6.2 Termination by The Company: The Company may terminate this Agreement for cause immediately if the Client fails to perform as required by the terms herein, including, without limitation, any payment obligations hereunder. The Company reserves the right to terminate or suspend the performance of Services or access to the Application in the event that the Client’s credit card is declined or ACH payment is rejected. In any event, the Client shall pay the Company for any services performed through the termination date.
VII. CHOICE OF LAW
This Agreement shall be construed and enforced in accordance with the laws of the State of Arizona. Venue for any legal action relating to this Agreement shall lie exclusively in a court of appropriate jurisdiction within Phoenix, Arizona. The parties hereby irrevocably attorn to the jurisdiction of such court for any disputes arising out of this Agreement.
VIII. FORCE MAJEURE
If either party to this Agreement is rendered unable, wholly or in part, by an event of force majeure or any other cause not reasonably within its control, to perform or comply with any obligation or condition of this Agreement, such party shall, upon giving notice and reasonably full particulars to the other parties, be relieved of such obligation or condition during the continuance of such inability.
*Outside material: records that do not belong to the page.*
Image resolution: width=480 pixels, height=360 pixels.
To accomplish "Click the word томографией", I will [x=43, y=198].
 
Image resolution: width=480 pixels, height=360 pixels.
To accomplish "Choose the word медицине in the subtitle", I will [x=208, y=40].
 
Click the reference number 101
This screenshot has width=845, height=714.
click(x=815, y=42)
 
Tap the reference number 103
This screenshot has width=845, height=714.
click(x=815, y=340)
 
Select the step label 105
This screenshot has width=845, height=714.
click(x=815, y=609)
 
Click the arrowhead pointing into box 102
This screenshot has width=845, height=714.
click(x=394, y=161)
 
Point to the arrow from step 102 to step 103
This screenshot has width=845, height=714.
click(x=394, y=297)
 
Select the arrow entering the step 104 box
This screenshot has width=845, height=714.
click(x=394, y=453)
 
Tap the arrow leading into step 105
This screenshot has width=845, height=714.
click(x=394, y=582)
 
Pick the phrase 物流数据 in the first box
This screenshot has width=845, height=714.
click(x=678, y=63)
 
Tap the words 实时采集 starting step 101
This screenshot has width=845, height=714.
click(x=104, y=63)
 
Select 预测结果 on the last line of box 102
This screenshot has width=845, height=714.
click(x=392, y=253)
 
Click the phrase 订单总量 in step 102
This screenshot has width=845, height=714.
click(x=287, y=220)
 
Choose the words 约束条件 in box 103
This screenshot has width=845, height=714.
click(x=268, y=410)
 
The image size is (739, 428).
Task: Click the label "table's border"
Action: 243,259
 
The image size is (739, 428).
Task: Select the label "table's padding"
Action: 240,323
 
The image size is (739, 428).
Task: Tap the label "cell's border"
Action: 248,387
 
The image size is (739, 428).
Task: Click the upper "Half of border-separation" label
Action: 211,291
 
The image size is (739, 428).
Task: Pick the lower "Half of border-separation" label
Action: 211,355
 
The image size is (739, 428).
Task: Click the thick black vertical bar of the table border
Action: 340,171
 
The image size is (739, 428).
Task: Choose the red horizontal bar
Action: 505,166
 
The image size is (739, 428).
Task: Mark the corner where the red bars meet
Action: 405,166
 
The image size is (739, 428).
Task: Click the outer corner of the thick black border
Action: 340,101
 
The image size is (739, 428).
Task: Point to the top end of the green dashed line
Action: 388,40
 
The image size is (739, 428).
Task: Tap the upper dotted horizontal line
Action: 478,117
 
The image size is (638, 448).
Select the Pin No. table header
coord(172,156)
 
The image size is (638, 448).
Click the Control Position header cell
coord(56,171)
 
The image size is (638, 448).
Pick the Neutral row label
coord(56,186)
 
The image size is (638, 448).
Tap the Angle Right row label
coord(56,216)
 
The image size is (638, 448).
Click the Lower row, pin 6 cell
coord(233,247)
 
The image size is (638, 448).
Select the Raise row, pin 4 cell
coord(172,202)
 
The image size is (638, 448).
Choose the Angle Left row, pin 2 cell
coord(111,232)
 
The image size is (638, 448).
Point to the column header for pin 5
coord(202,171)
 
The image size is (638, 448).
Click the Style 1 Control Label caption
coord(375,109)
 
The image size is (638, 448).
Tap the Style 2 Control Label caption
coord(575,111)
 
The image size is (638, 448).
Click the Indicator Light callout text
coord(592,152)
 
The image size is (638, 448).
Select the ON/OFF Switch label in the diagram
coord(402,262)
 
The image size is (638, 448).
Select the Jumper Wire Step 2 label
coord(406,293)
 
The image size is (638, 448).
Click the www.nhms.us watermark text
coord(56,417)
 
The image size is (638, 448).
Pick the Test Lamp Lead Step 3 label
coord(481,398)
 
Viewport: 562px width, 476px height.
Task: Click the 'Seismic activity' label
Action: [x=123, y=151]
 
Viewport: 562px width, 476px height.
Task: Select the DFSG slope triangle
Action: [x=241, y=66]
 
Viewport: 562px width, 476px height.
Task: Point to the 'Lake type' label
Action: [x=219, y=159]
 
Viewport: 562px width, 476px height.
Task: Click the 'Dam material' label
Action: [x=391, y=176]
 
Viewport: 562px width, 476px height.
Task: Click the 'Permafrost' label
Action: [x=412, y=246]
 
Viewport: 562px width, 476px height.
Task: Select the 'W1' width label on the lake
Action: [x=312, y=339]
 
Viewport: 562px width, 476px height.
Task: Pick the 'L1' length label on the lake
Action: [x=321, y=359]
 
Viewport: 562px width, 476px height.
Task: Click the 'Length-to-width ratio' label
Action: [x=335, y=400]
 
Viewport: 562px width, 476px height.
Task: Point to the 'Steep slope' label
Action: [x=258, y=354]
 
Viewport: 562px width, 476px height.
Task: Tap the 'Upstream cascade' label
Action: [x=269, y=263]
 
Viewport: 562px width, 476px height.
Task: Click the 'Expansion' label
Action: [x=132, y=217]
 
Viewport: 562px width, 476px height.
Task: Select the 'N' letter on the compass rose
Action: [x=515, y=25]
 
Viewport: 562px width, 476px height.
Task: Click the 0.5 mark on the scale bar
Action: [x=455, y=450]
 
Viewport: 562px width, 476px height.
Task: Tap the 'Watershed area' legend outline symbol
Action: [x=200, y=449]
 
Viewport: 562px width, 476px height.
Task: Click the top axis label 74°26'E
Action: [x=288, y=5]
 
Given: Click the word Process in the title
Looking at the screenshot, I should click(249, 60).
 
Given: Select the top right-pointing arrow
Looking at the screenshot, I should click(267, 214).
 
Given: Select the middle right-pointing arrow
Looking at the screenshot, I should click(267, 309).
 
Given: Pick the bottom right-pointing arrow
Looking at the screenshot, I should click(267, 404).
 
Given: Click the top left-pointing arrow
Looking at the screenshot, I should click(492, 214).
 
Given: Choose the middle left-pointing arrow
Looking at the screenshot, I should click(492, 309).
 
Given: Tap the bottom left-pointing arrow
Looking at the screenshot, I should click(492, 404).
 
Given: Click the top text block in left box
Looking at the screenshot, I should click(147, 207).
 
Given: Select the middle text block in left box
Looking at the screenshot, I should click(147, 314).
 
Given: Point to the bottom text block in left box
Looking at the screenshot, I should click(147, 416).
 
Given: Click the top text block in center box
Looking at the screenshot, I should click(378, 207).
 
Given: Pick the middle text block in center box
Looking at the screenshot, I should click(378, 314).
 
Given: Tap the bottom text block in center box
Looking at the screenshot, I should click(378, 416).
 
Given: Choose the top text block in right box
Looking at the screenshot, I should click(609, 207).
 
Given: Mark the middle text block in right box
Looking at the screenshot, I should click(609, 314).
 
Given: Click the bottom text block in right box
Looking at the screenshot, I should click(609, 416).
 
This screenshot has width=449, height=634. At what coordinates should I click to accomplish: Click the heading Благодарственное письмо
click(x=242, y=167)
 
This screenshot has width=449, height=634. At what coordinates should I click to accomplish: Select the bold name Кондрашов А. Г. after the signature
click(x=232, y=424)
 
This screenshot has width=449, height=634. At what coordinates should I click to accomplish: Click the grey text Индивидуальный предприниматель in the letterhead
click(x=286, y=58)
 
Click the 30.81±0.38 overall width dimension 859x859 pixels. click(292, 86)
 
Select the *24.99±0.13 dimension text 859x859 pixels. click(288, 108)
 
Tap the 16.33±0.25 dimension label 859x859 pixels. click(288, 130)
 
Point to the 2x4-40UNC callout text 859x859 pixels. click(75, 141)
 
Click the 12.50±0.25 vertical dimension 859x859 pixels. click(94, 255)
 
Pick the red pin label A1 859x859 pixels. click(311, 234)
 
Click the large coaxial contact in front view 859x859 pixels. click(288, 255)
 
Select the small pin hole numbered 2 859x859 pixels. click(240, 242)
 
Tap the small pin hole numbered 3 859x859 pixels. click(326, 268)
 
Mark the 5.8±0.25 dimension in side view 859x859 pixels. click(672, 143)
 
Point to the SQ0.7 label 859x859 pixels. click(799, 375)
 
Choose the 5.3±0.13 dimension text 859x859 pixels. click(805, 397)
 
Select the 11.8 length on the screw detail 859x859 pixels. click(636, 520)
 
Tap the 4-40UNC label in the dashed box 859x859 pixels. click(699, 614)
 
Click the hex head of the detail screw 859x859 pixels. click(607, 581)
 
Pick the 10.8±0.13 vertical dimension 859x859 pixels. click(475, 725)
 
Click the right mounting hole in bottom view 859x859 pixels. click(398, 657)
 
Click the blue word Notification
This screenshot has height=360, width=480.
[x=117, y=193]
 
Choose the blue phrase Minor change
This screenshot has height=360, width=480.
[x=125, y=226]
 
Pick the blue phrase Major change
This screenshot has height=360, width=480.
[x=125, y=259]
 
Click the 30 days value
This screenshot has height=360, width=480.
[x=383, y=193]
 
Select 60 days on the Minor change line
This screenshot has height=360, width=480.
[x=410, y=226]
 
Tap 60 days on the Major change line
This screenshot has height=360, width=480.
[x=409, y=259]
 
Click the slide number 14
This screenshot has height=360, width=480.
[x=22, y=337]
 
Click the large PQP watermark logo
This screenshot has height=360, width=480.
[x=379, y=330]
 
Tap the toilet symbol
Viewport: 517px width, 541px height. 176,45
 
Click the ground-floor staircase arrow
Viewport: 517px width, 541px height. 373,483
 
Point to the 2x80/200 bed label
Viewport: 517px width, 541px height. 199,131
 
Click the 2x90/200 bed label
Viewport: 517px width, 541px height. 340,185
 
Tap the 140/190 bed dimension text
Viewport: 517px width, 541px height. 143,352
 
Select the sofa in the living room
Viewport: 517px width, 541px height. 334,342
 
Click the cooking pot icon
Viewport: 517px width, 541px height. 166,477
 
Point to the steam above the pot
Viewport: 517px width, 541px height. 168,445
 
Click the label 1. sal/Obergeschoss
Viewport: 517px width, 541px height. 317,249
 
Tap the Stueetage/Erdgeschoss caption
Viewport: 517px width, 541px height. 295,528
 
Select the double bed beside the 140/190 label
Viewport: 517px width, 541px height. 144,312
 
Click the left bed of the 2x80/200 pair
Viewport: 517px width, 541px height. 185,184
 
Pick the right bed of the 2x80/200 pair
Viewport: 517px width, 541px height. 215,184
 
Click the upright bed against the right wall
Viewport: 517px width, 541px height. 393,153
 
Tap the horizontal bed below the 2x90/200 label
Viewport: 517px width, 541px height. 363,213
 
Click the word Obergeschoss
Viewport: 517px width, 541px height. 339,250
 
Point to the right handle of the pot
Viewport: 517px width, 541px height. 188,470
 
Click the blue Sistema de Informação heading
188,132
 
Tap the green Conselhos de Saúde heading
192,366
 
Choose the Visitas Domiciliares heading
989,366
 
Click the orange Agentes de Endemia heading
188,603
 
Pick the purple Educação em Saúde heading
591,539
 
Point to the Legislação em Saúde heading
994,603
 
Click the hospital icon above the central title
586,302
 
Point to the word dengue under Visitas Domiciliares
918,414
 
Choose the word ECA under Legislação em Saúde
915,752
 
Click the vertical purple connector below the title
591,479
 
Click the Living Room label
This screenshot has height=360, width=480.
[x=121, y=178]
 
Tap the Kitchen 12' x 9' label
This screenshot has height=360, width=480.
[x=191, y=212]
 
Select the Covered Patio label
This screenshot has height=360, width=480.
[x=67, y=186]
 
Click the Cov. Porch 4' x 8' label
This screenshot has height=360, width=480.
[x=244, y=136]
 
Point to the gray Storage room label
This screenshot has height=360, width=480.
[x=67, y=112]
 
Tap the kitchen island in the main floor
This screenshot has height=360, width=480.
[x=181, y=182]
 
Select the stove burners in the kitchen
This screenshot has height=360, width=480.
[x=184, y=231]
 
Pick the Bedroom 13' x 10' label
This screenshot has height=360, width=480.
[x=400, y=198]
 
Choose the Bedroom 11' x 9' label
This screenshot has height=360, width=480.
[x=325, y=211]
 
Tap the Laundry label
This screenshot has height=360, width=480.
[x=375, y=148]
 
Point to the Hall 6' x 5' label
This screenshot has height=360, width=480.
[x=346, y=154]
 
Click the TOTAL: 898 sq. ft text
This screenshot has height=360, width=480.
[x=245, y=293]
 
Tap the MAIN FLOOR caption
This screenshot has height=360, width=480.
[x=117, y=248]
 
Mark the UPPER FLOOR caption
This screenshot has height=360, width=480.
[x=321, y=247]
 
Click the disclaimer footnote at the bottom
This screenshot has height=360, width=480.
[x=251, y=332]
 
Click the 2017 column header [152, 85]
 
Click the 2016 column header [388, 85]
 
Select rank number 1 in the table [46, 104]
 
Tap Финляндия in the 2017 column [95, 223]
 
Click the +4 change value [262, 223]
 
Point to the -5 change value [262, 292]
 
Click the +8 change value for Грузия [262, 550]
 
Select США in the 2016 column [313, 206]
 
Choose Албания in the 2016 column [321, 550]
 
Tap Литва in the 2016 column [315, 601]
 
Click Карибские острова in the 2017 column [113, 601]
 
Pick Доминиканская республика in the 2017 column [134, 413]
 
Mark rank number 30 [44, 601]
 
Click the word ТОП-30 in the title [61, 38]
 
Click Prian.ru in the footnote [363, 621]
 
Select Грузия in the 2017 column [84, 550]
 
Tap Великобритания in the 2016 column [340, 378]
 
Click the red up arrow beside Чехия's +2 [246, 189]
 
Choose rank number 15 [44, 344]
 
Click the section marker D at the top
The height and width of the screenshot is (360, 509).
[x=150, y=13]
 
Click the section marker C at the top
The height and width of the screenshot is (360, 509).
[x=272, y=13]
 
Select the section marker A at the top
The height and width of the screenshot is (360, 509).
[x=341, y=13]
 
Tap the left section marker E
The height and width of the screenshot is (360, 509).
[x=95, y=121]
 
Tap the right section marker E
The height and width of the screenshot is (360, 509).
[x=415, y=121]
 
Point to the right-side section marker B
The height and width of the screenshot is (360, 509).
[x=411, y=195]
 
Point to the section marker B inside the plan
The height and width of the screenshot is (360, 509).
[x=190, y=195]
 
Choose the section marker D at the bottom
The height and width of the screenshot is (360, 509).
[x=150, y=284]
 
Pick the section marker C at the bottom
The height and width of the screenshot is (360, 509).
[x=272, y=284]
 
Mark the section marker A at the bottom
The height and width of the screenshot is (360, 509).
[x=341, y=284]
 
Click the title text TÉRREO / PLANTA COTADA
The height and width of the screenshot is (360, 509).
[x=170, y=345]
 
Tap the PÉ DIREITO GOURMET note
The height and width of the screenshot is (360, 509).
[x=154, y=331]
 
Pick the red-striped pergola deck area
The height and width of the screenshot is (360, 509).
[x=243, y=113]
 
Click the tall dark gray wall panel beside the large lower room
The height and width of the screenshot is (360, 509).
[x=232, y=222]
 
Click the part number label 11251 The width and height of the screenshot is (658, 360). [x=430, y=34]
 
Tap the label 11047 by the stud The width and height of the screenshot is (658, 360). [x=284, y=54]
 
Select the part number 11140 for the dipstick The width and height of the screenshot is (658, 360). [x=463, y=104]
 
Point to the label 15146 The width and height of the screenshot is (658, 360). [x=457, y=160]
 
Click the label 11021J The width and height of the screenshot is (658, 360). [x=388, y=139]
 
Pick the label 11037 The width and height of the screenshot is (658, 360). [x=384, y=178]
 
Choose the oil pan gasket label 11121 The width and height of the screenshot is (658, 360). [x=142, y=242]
The term “force majeure” shall include Acts of God, natural disasters, pandemics, fire, accidents, breakdowns, strikes and any other industrial, civil or public disturbance, inability to obtain or maintain telephonic communication because of power failure or failure by the telephone company, inability to obtain materials, supplies, permits of labor, and any laws, orders, rules, regulations, acts or restraints of any government or governmental body or authority, civil or military. Notwithstanding the foregoing, this Section shall not apply to any payment obligations of the Client hereunder.
IX.NOTICES
When either party wishes to give notice to the other, each such notice shall be in writing and delivered by overnight delivery or registered or certified mail, postage prepaid, return receipt requested, addressed as follows:
As to the Company: Company Nurse, LLC
8360 E Via De Ventura
Suite L-200
Scottsdale, AZ 85258
Attn: Chief Executive Officer
Any such notice is effective when received by the addressee.
X.GENERAL
No rights, duties, agreements or obligations of either party hereunder may be assigned or transferred by either party, by operation of law, merger or otherwise, without the prior written consent of the other; provided, however, that the Company may assign, transfer or convey this Agreement in connection with a merger, sale of all or substantially all of the Company’s assets or sale of all or substantially all of the Company’s membership interests. Any attempted or purported assignment in contravention hereof shall be void. Notwithstanding the foregoing, the Company’s obligations under this Agreement may be performed by divisions, subsidiaries or affiliates of the Company. The obligations, rights, terms and conditions hereof shall be binding on the parties hereto and their respective successors and assigns. The waiver of any provision hereof or of any breach or default hereunder shall not be deemed a waiver of any other provision hereof or breach or default hereunder. Any provision hereof which is prohibited or unenforceable in any jurisdiction shall, as to such jurisdiction, be ineffective to the extent of such prohibition or unenforceability without invalidating the remaining provisions hereof in that jurisdiction or affecting the validity or enforceability of such provision in any other jurisdiction.